From Surgipelago, the Beach Surgery encyclopedia
Adaptations and impossibility
For the narrative fault itself, see The glitch. For structural theory, see Subject (Ontological Incompleteness).
The Beach Surgery franchise rests on a constitutive paradox: the glitch is unresolvable, yet every adaptation must attempt to resolve it—and each does so differently. This is not a deficiency but the work's generative core.

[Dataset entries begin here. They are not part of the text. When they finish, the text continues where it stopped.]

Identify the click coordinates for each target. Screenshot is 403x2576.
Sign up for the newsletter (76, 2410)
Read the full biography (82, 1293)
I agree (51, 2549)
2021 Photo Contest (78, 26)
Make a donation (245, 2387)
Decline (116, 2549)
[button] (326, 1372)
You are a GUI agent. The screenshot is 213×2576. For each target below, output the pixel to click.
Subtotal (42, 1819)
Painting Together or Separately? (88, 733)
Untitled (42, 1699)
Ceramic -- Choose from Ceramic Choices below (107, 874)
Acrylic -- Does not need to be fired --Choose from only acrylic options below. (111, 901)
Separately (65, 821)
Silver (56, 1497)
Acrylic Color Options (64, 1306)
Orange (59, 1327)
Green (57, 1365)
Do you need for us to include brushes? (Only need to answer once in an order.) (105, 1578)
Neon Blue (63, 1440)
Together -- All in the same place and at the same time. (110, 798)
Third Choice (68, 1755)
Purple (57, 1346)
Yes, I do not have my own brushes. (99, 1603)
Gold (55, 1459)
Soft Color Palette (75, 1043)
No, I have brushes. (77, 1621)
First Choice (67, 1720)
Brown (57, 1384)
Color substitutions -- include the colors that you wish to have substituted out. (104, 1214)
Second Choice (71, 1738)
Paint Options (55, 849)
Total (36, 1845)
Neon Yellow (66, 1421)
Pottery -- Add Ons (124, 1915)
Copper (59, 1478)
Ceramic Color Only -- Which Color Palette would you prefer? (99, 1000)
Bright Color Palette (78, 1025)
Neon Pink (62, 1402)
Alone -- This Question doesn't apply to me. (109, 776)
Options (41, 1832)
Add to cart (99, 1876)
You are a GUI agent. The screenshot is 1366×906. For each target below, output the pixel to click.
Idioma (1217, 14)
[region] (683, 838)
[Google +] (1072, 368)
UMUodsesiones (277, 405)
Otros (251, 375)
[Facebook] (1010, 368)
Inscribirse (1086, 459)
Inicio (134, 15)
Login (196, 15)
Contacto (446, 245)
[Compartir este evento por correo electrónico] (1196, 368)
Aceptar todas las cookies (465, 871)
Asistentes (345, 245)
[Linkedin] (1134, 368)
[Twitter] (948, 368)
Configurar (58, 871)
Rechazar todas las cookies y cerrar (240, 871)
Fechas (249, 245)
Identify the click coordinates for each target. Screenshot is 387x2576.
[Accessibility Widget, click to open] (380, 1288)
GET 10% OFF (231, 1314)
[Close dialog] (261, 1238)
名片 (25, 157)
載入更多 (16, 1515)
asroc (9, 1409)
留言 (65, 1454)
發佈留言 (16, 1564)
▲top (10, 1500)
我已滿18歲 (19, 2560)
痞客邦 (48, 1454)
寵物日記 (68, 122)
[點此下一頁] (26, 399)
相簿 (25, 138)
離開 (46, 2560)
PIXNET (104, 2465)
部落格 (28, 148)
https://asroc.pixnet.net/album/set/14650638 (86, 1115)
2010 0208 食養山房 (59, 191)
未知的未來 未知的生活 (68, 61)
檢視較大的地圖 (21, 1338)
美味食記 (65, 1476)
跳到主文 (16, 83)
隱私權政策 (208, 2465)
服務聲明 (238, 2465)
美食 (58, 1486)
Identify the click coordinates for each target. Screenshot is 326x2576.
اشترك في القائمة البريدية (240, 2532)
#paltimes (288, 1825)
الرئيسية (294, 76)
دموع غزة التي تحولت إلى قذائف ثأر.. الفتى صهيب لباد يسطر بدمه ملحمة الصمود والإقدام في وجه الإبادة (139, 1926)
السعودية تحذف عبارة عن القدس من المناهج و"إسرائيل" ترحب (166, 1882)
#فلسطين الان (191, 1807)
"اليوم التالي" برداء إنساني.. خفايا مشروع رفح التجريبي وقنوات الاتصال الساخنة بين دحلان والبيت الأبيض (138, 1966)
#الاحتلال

The novel's narrator explicitly cannot finish the embedded story; the seam between Beach Surgerys two halves "does not compute." Fandom and artists have interpreted this not as failure but as an open call: each adaptation—manga, opera, LARP, documentary, thesis—must imagine its own closure. Each is true'; all contradict one another.
This mirrors C. W. Smith's essay Subject (Ontological Incompleteness), which argues that consciousness itself is the irreducible gap between the thinking subject and the object-that-thinks—a Möbius topology with no external vantage from which contradiction resolves.
Scholarly consensus treats adaptation-disagreement as canonical: the franchise requires multiplicity to remain alive. Some theses propose the contradiction itself is the intended artwork—that Surgipelago documents not a story but the infinite suite of its non-closures. Others invoke retro-causal apocrypha: works "discovered" to predate the novel, suggesting the archive retroactively authors its own genealogy. Under both readings, Leif and Katita are not singular characters but instruments of return—the same impossible pair, reborn contradictory.